Microblock Copolymers as a Result of Transesterification Catalyzing Behavior of Lipase CA in Sequential ROP

Abstract

The copolymerization of ε-caprolactone (CL) and 1,5-dioxepan-2-one (DXO) was performed by sequential addition of monomers in lipase CA catalyzed ring-opening polymerization (ROP) at 60 °C in bulk. CL was first polymerized up to a monomer conversion of 95%, and then DXO was added to the reaction mixture. The polymerization was stopped when the DXO conversion reached a level of more than 95%. The molar feed ratio of CL and DXO was varied from 1.5 to 10, and the copolymer composition, as determined by 1H NMR spectroscopy, agreed well with the feed.

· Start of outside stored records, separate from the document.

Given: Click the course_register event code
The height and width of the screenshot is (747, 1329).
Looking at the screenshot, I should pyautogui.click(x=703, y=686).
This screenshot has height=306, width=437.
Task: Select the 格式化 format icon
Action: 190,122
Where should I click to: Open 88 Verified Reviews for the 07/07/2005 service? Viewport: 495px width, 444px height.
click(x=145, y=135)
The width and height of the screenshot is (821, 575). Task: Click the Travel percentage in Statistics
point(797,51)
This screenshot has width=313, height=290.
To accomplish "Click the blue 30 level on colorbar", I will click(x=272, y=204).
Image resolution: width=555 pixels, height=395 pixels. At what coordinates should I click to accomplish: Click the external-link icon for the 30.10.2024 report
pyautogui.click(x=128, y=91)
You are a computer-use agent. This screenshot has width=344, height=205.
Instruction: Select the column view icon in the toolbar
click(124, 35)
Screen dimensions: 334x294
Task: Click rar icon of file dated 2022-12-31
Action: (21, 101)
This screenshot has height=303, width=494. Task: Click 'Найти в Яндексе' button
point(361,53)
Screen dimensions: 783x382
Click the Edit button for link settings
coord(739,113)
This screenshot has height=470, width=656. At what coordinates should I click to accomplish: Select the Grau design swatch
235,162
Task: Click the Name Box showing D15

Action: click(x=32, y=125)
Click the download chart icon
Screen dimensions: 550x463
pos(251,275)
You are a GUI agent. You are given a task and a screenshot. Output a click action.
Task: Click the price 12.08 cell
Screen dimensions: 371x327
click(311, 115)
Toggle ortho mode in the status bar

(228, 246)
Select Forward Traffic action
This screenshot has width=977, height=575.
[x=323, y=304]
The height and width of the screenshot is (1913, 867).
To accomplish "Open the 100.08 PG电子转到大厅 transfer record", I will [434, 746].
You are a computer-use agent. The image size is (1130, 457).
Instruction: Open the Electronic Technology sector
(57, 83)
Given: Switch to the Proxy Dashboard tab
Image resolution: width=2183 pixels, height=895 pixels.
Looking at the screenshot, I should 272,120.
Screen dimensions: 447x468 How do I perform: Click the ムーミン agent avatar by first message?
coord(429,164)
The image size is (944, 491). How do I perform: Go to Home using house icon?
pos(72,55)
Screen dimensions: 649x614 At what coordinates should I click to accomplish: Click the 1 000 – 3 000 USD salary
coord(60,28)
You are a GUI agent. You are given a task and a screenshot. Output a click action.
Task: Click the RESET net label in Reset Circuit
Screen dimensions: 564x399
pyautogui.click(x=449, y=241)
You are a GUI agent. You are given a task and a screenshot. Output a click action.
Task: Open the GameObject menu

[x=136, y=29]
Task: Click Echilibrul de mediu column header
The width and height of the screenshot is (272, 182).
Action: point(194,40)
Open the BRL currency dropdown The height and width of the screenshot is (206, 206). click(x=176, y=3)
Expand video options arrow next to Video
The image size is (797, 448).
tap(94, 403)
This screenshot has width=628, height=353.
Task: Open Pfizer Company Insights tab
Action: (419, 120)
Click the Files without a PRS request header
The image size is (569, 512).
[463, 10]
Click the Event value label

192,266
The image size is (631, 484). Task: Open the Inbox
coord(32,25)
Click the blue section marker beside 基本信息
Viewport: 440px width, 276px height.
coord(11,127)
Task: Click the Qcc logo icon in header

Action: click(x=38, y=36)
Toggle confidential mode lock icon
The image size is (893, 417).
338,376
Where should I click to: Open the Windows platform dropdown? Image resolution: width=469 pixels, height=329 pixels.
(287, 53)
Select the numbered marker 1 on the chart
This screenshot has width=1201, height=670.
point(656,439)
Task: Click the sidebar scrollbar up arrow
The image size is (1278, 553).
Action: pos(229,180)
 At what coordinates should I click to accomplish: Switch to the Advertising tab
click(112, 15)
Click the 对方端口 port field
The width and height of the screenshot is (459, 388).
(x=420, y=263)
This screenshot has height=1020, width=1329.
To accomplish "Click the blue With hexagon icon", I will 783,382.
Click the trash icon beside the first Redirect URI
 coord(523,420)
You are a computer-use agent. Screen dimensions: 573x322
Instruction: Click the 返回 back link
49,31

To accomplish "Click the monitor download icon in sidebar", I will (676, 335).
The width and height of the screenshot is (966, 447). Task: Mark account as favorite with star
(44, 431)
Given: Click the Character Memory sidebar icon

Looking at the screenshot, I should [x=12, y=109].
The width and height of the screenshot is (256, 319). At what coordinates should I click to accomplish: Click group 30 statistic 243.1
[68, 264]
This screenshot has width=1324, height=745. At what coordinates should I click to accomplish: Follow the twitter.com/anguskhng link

The block lengths of PCL and PDXO segments in the structure of these high molecular weight copolymers reduced significantly due to the occurrence of extensive transesterification during ROP. The enzyme, lipase CA, in addition to acting as the catalyst for ROP also promoted transesterification reactions. The increase in number-average molecular weight (Mn) after DXO polymerization in the second step illustrated that the terminal hydroxyl group of preformed PCL chains in the first step possibly initiated the DXO polymerization. A single glass transition, in between the glass transition temperatures of corresponding homopolymers of PDXO and PCL, was observed in the DSC thermograms of all the copolymers. A composition of 15−20% DXO gave optimal balance between strength and elasticity of the copolymers.